Patrimônio protegido é patrimônio estruturado
Proteção patrimonial raramente falha por falta de intenção. Falha por falta de estrutura: o imóvel que nunca foi regularizado, a doação feita sem cláusula, a sucessão deixada para depois, o contrato assinado sem previsão do que fazer quando a outra parte não cumprir. Todos são problemas baratos enquanto são hipóteses e caros quando viram fato.
Nossa atuação em Direito Civil trata patrimônio como o que ele é — um conjunto de bens, contratos e relações que precisa de arquitetura para durar. E trata a carga fiscal como parte dessa arquitetura, não como surpresa no fim: ITBI, ITCMD, ganho de capital e imposto sobre aluguel entram na conta na hora de decidir, e não na hora de pagar.
Nossas frentes de atuação em Direito Civil
Planejamento patrimonial e sucessório
Organização da transmissão de patrimônio em vida, por doação com reserva de usufruto, estruturação societária ou testamento, conforme a composição da família e dos bens. O cálculo do ITCMD e do ganho de capital é feito antes da escolha do instrumento — e não raro é ele que define o instrumento. Planejar cedo é mais barato que inventariar depois, e a diferença costuma ser expressiva.

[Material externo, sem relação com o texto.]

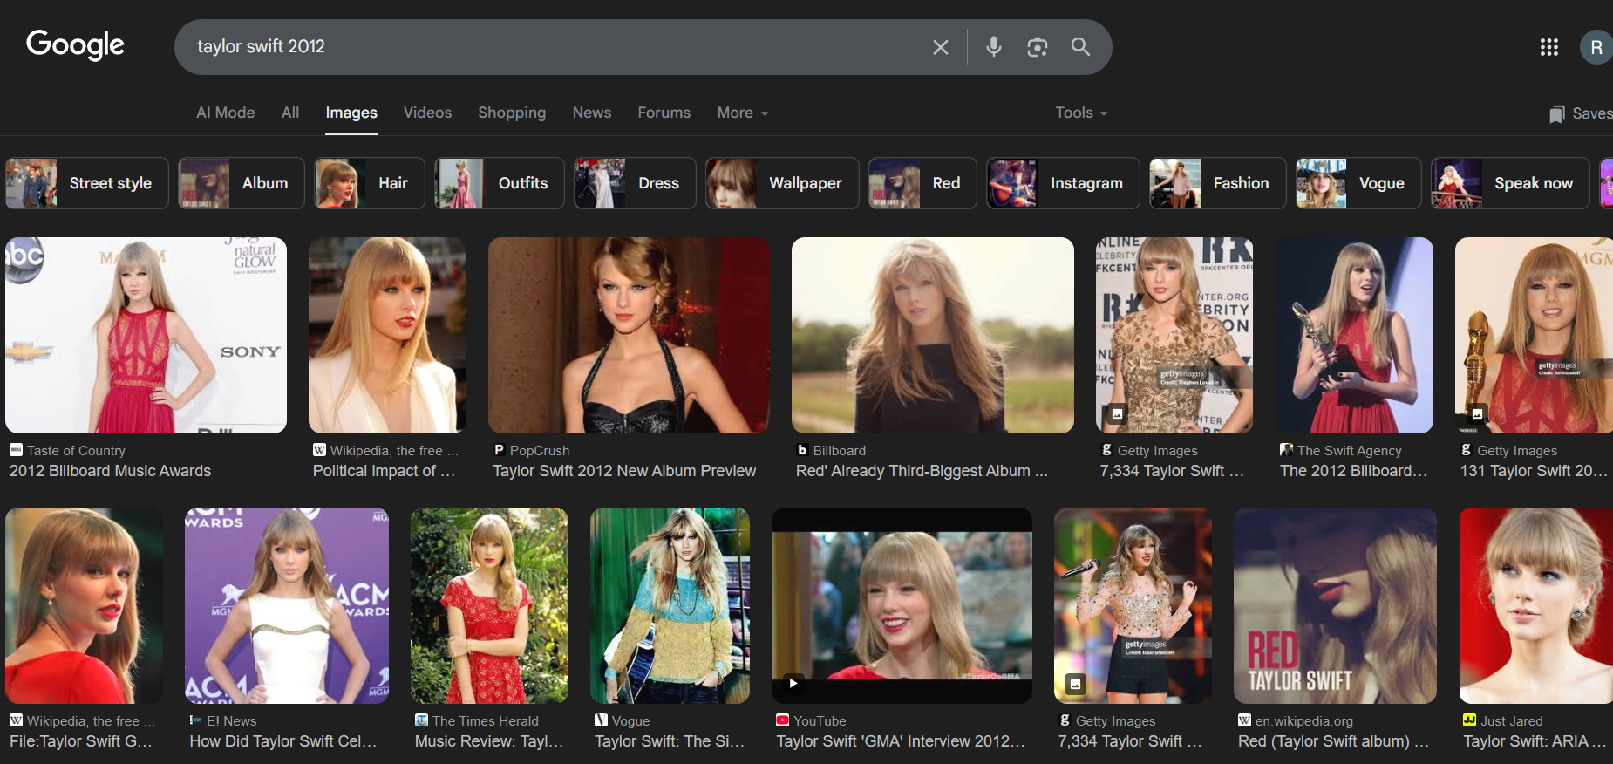Filter images by Street style chip
This screenshot has width=1613, height=764.
(87, 183)
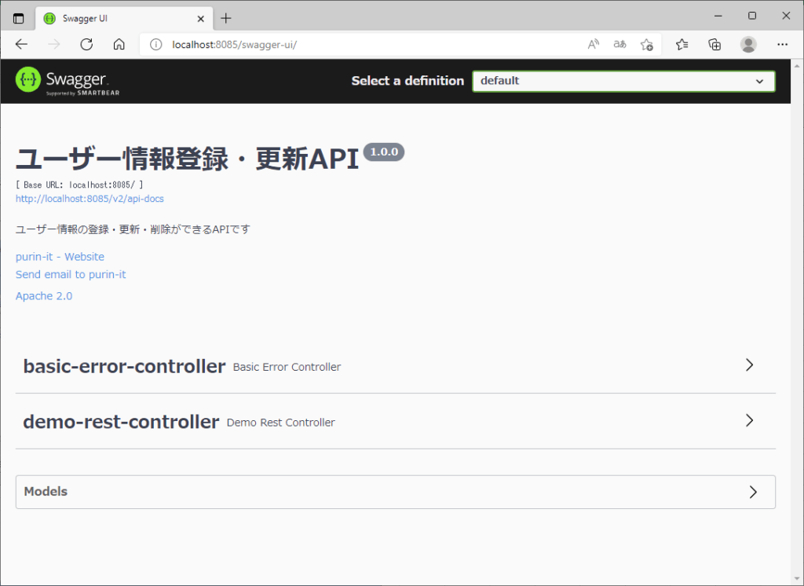Click the Send email to purin-it link
Screen dimensions: 804x586
pyautogui.click(x=71, y=274)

Imóveis: regularização e gestão de ativos
Regularização registral e fiscal, retificação de área, usucapião, inventário de bem imóvel, revisão de IPTU e ITBI, e estruturação da renda de locação. Imóvel irregular é patrimônio travado: não se vende pelo preço, não se dá em garantia e não se transmite sem litígio.
Contratos de alta complexidade
Compra e venda, permuta, locação, mútuo, parceria e instrumentos de proteção patrimonial. A redação privilegia o que acontece quando algo dá errado — inadimplemento, rescisão, garantia, foro — porque é essa a parte do contrato que efetivamente se lê algum dia.
Contencioso cível
Cobrança, execução, defesa patrimonial, responsabilidade civil e disputas contratuais e imobiliárias. Postura assertiva e orientada a encerrar a disputa no menor prazo viável: litígio longo consome mais do que costuma recuperar, e isso é dito no início, quando ainda dá para escolher.
Pessoa física perante o Fisco
Malha fina do Imposto de Renda, regularização de CPF, isenção por doença grave e restituição do que foi retido indevidamente. São matérias tributárias que chegam pela porta do patrimônio pessoal, e é aqui que são tratadas.
Proteção patrimonial legítima
Separação entre patrimônio pessoal e empresarial, estrutura documentada e regularidade mantida. Não trabalhamos com blindagem vendida como produto: estrutura montada para frustrar credor já existente é fraude, e desfaz-se em juízo com efeito pior do que a exposição original.
Como conduzimos uma demanda patrimonial
1. Inventário do que existe. Bens, títulos, contratos, participações, pendências registrais e fiscais. Planejamento feito sobre patrimônio presumido não sobrevive à primeira certidão.
2. Conta fiscal antes da escolha. ITCMD, ITBI e ganho de capital calculados por cenário. É o que diferencia doação de holding, e testamento de partilha em vida.
3. Regularizar antes de transmitir. Não se transmite bem irregular sem carregar o problema para o herdeiro ou para o comprador.
4. Documentar a intenção. Cláusula de incomunicabilidade, impenhorabilidade, reversão e usufruto existem para dizer, com efeito jurídico, o que a família combinou.
O que nos diferencia
A conta do imposto entra no começo. Planejamento sucessório desenhado sem cálculo de ITCMD e ganho de capital costuma custar mais do que a sucessão que pretendia evitar.
Discrição em assunto de família. Sucessão e patrimônio envolvem informação que não circula. O atendimento é conduzido sob sigilo profissional e com acesso restrito.
Franqueza sobre litígio. Quando a disputa não compensa, isso é dito. Quando compensa, é conduzida com objetivo definido e prazo estimado.